In the continuing debate about climate change, it is easily and conveniently forgotten that sea levels have been steadily rising for many thousands of years.

Many places near coastlines, including ancient forests, classical monuments and Bronze Age settlements, have already been engulfed.

The UK itself became an island because of global warming. If this country were still joined to Europe, the average temperature would be substantially colder than it is now and most of it could well be unfit for human habitation. 0°C would be positively tropical.

Why do some people in the present day passionately believe that they must preserve the climate as it is now? What is so special about today’s climate?

Put simply, it’s the one we know. We have not experienced anything else. But it is so astonishingly arrogant of today’s society to believe that any alteration in today’s climate will inevitably be for the worse.

Is today’s climate worse than it was 500 years ago? Why not go further and preserve it as it was 10,000 years ago?

We are being told that we cannot allow the climate to change in any way. So how do we miraculously influence the overwhelming causes of climate change, ie, natural phenomena such as earthquakes, continental drift, volcanic eruptions and, most importantly, the sun?

The recent cyclone in the Philippines was frighteningly devastating, but was it really the worst ever? What about the storms that there may have been during the thousands of years ‘before records began’, using a well-worn phrase.

Climate change is today’s bogeyman; we fear it because we have been convinced that anything different from today will be catastrophic for the planet.

Wind turbines are promoted as the ultimate panacea against climate change. To prevent our own self-inflicted demise, we are told we must accept turbines as the obvious replacement for ‘evil’ coal and gas power stations and as the solution to all our electricity needs, free from foreign interference and carbon emissions. Added to this is nuclear – hated by ‘green’ activists but has zero carbon emissions.

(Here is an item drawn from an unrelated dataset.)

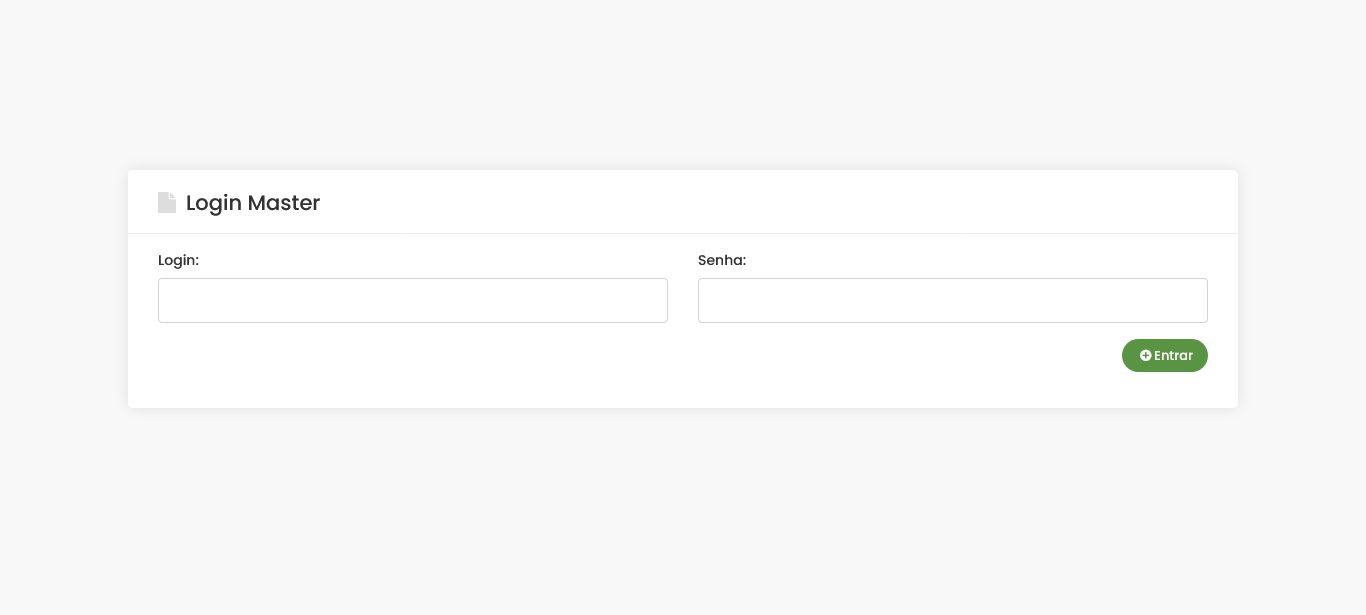
Task: Click the plus circle icon in Entrar
Action: [x=1146, y=355]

Where will you put the thousands of turbines required to replace existing power stations? 1,070 3mw turbines (the size of the 14 proposed at Middleton Burn, Belford) would be needed to replace just the new Hinckley Point C nuclear power station.

Of course they would need to operate at full power 100 per cent of the time, which as we all know is living in Cloud-Cuckoo Land. It is a totally impractical solution.

What about all the carbon emissions from draining and digging up of precious peatland to build them and the ancillary structures?

The bottom line is the need for a guaranteed supply. Every time you plug something in, you want it to work. Coal can do this on its own, as can gas or nuclear; wind cannot. Close all the coal, gas and nuclear power stations and what will happen?

Who would be happy if their electrical appliances only worked when there was sufficient electricity being generated by wind turbines?

In the depth of winter when the temperature is below -10°C and inevitably no wind, you may be nostalgically reminiscing about the ‘good old days’ when there were proper reliable conventional power stations, electricity was reasonably priced and it always worked.

One of your recent correspondents will classify me pejoratively as a fanatic who should be sectioned because apparently I suffer from what he disparagingly terms “a classic example of a psychological condition, cognitive dissonance.”

However, I can assure your readers that I am just someone who dares to question the prevailing propaganda.